Last week, the world’s richest movie pirate asked something that helped illustrate how he got to be so rich. Fred Wilson of Union Square Ventures, about to add somewhere north of a billion dollars to his company’s coffers via their early investment in Twitter, posed the question Are Universities the New VCs?
I’m kidding about Fred being a movie pirate, of course, although Mr. Wilson has advocated for copying movies under certain circumstances in ways that movie studios would dislike. But I’m serious about the importance of his question about universities being the new VCs. Education doesn’t merely need to change; it’s changing. And while the idea of Universities becoming Venture Capitalists—on the backs of their students—might seem ugly, it’s certainly not a whole lot different from the situation that exists with amateur athletes. Although this being a new world, student business people and inventors have more leverage than their ensconced-in-an-existing-system athletic brethren enjoy.
But Fred might have addressed the topic from the wrong angle. Writing, himself, against a piece from The New Yorker, Wilson asks: If the university is a farm, do the students become the cows?
And sure, if universities did land grabs in the way companies often do, claiming that anything created under their auspices belongs to them, there’d be potential for students to become what amounts to two-legged livestock. But the article Fred’s story was based on cites the way things are being done at Stanford University, where student companies are being invested in by their school. Literally, Stanford is doing exactly what Venture Capitalists have always done; operating capital is traded for what inventors hope is a fair equity position in their fledgling companies. When it works, these are well-paid cows.

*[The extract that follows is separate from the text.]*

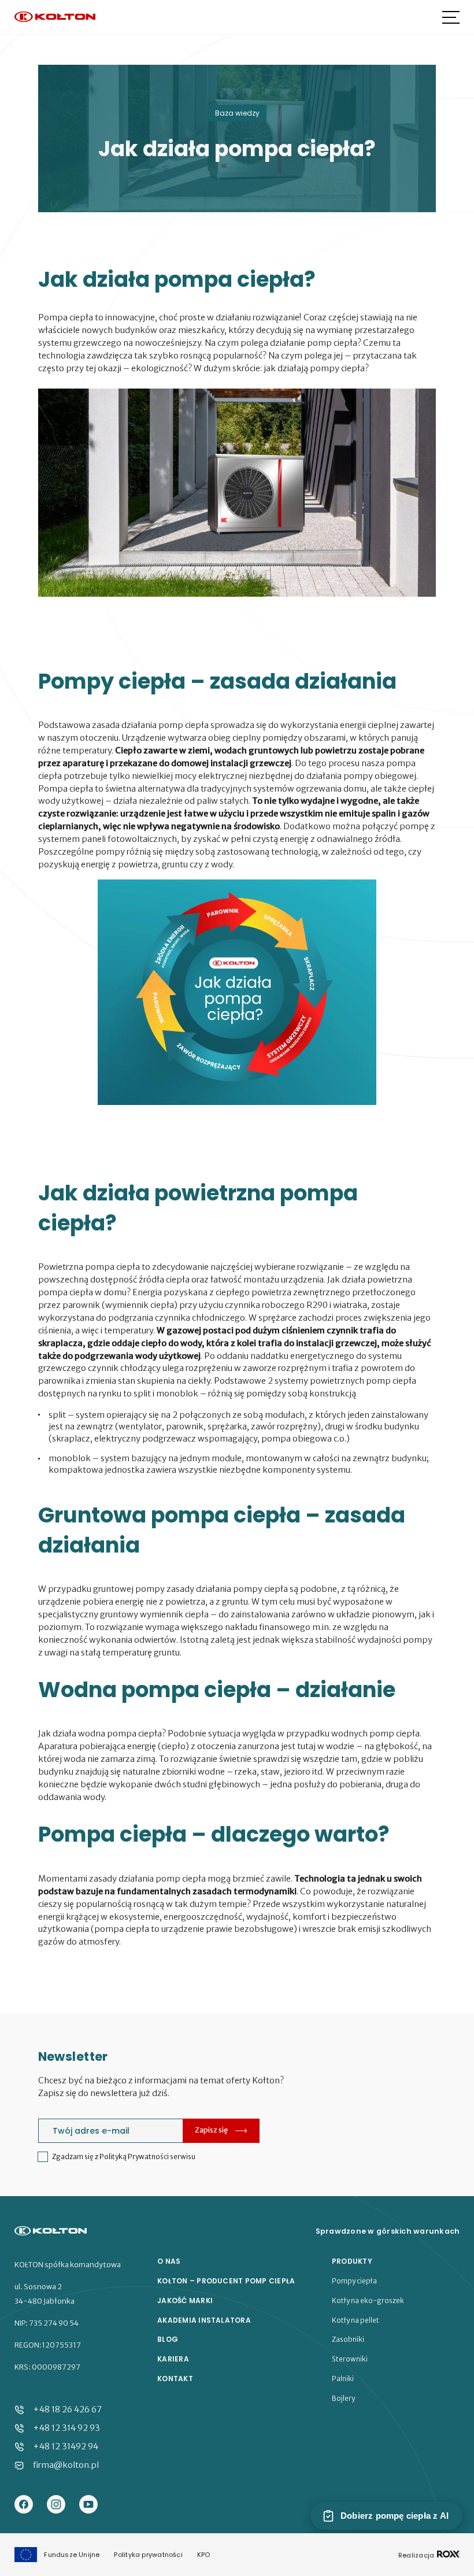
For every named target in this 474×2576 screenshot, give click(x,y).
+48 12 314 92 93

assume hope that no reputable institution of higher learning would have the audacity to act like a land baron and rip off its students. Recalling that students attend universities to obtain an education the question then becomes is this a valid educational technique?
You bet it is.
With an unsettlingly high percentage of students who obtain college-level degrees—or higher—finding themselves unable to procure work in the way that people of older generations did, it’s reasonable to examine higher education as a form of trade school. What’s the trade that every university needs to teach every student? Entrepreneurship. And just as there are different courses of education taught at most universities, there are different kinds of entrepreneurship.
Usually, the word “entrepreneurship” conjures businesses building something. It starts with an idea, and your team takes whatever you’ve dreamed up to the next level, and the next, and the next. You build something, pretty much from nothing. It’s a lot of I-dotting and T-crossing, and like Influency, Entrepreneurship requires you to do a bunch of things right, after first figuring out what those things are. Educational entrepreneurship is much the same, and whether or not you get funding for an idea from the university where you learn to think, learn to think and then try to build a business, or take the closest thing to a conventional career path and seek a J-O-B, sooner or later you need those entrepreneurial skills; you need to create your own Influency by learning to be Influence-y.
You need to be educated in entrepreneurialism.